En recepción las preguntas fueron pocas, ya nos esperaban y sólo había que llenar el formulario. Alberto no quiso dejarme solo mientras los demás subían a sus respectivos cuartos. Desde esa fatídica tarde en que mi intento de suicidio falló él no dejó de preocuparse por mí. Después de haber llenado al formato, la señora que nos atendía me pregunto que si ya nos habían informado del peligro de la niebla. La señora Rosa era esa clase de ancianas con las que no quieres estar mucho tiempo. Tenía los dedos quemados, esa clase de defecto físico que produce el fumar demasiados cigarros caseros, que poco a poco va quemando la piel hasta crear un horrible callo con un desagradable color café oscuro. Además era bajita y parecía que no llegaba a pesar si quiera cuarenta kilos, su brazo era tan delgado que temí romperlo al saludarla. Sus ojos eran comunes, con un tono café desganado, pero estaban apagados, como si hubieran vivido una larga vida de decepciones, de ver tanta gente que viene y se va, de tener un marido alcohólico o haber quedado viuda desde muy joven, esa clase de sin sabor que da la vida. Nos pidió que tuviéramos cuidado si salíamos a pasear por la ciudad, sobretodo en la noche, pues hace tiempo se habían perdido unos turistas por un par de horas. Ellos no conocían la neblina, sobretodo del tipo de San Luisito que cuando comienzas a darte cuenta de que está llegando ya es demasiado tarde y en sólo 5 ó 10 minutos ya no puedes ver más allá que uno o dos metros adelante. Cuando ellos decidieron pasear la señora Rosa les pidió que tuvieran cuidado y por no seguir su indicación se habían extraviado hasta pasada la medianoche, cuando regresaron al hotel sedientos y hambrientos. Le dimos las gracias a la señora y procuramos tomar en cuenta su advertencia.
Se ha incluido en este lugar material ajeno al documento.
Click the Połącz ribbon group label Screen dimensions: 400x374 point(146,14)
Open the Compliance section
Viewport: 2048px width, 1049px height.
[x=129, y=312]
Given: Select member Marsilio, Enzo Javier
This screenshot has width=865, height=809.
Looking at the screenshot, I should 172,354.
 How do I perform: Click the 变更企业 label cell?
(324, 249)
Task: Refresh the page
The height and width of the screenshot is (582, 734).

Tuvimos que subir los dos pisos a pie para llegar a nuestras habitaciones, en esos hoteles antiguos como dije antes, las comodidades son limitadas y un elevador es algo inconcebible, no por que no existieran, sino por que no funcionaban. Pudimos ver uno en el camino, de ese estilo antiguo, con puertas de rejilla, pero claro, si ni siquiera la fachada del hotel pudieron preservar, mucho menos iban a poder costear el mantenimiento de un elevador en uso. Las escaleras crujieron todo el camino a nuestro paso, Alberto iba por delante y podía ver como iba dejando sus huellas en cada escalón debido al polvo que se acumulaba a nuestros pies. Supongo que el hotel Amanecer no tenía muchas visitas o tal vez la señora Rosa no podía costear a alguien que le ayudara con el aseo. Alberto siguió rumbo a su cuarto, no sin preguntarme que si estaba bien, preguntarme que tanto me había cansado de manejar en el viaje y hacer un comentario jocoso de lo viejo del lugar. Yo lo tranquilice diciendo que me sentía mejor que nunca, tal vez el hotel no era lo que esperábamos, pero ya estábamos en San Luisito y el lugar seguramente me ayudaría a olvidar. Me sonrío y se despidió cortésmente para ir a dormir mientras entraba a su habitación. La suya era la 204, la mía la 203 y en la 202 seguramente ya dormían Noel y Ángela.
Cuando entre en la habitación pude ver a Laura sobre la cama, estaba sentada esperándome leyendo un libro, tiene la buena o mala costumbre (según se mire) de esperarme para dormir, dice que no puede conciliar el sueño sino me tiene a su lado. Le sonreí y la besé, quiso que me recostara a su lado, pero le dije que primero quería tomar una pequeña ducha. Aquí te esperaré, me dijo, y si necesitas algo, sólo llámame, ¿ésta bien, amor?, agregó. El baño tenía el agua caliente, sólo tuve que esperar unos cuantos minutos en los que la tubería decidió escupir un poco de tierra y polvo, una especie de mezcla negruzca que bien pudo haber estado ahí un par de años. Después de eso el agua era cristalina, caliente y agradable, por lo que decidí llenar la tina. Mientras estaba lista me acerqué al lavabo para rasurarme, pero el cristal estaba completamente empañado, no por el vapor, sino por esa especia de mugre que tenía el hotel Amanecer, era como si hubieran pintado el cristal, una especie de cuadro impresionista contemporáneo donde grandes plastas de pintura tiradas al azar abarrotaran el lienzo. Con un poco de papel y agua comencé a limpiar el espejo, pero no pude arrancar más que un poco de esa capa café, lo suficiente para encontrarme con una cara como la mía, pero deformada, era yo mismo, pero no como llegué a San Luisito, en realidad era más pálido, tanto como esa tarde cuando decidí tomar la pistola y terminar todo en el baño de la casa. No pude soportarlo, la imagen era demasiado intensa y golpeé fuertemente el cristal, que se hizo añicos cayendo sobre el lavabo.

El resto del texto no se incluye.